The following well-timed communication appears in the columns of the Louisville Courier-Journal:

To the Editor of the Courier-Journal:
St. Louis September 6, 1875.-I regret to notice in your paper of the 4th inst. a short article reflecting on the Red Stocking Base Ball Club of St. Louis, which you say "started out this season with a big flourish of trumpets, and which has been ignominiously defeated in almost every contest with other professionals." I am at a loss to know what you consider a big flourish of trumpets, for the Red Stockings have had no $20,000 capital to back them, no salaried managers, nor subsidized newspaper reporters, nor any of the clap-trap that attends many of the great professional clubs.

You must have been misled by the flourish of trumpets with which the great clubs and great players of the East declared they would wipe the "Reds" out of existence. They tried their level best to do this and utterly failed, nor could they give them even a disastrous defeat.
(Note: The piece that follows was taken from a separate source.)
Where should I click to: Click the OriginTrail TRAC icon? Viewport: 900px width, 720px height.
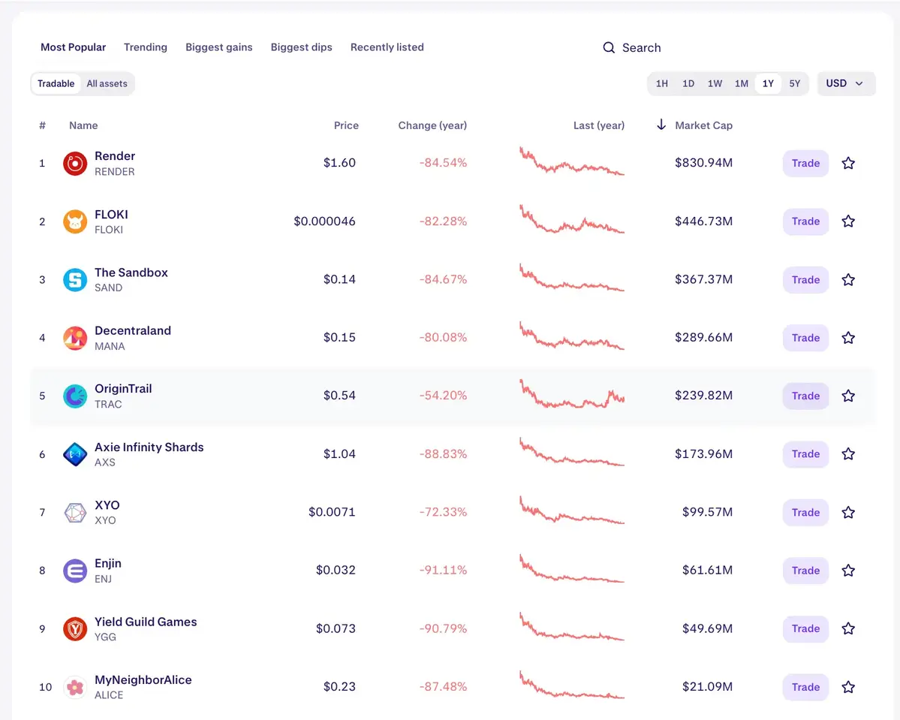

The Red Stockings defeated the professional Westerns by scores of 6 to 1 and 3 to 1; the Washingtons, 3 to 0 and 8 to 0. They were beaten by the Chicagos 1 to 0; Brown Stockings 15 to 9 and 6 to 0; the Mutuals 4 to 1; Philadelphias, 4 to 3; Hartfords 8 to 1 and 11 to 6; Bostons, 10 to 5. Do you call these ignominious defeats?
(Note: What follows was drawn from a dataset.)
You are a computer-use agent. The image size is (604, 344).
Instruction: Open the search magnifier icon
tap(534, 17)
The truth is, the Red Stockings, with reasonable encouragement and treatment, can and will play any club in America-Amateur or professional-and feel confident of coming off victorious in every contest in which they engage. Else why is it that the champion clubs of the East refuse to arrange games with them? These clubs were willing enough to swell the number of games with the Washingtons, a club that was broken up by a series of disastrous defeats administered by the Red Stockings.
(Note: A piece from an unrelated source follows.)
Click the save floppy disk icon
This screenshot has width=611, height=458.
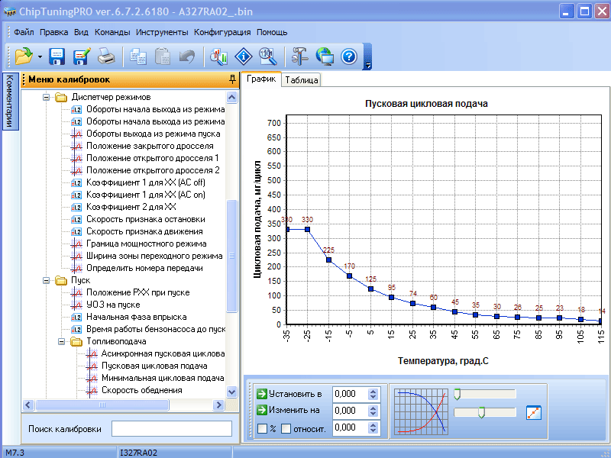click(x=57, y=56)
Now, you can readily see that it is a brave undertaking of theirs to measure strength in this, their initial, year, under a purely local organization, against the veteran clubs, composed of players selected from every State in the Union, and captained by men gray in the service, and supported by millions of capital. Give the boys a chance, Mr. Editor, and they will stand on their own merits as ball-players, and without any flourish of trumpets, and without even a lamentation over the seductive influences exerted by Kentucky clubs to draw off their best players.